Collected data entries:
───

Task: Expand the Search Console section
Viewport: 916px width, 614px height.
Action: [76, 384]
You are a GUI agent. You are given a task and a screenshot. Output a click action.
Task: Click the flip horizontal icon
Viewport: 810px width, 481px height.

───

THE TASK - Each line above is to be restated exactly.

YOUR RESPONSE -
Task: Expand the Search Console section
Viewport: 916px width, 614px height.
Action: [76, 384]
You are a GUI agent. You are given a task and a screenshot. Output a click action.
Task: Click the flip horizontal icon
Viewport: 810px width, 481px height.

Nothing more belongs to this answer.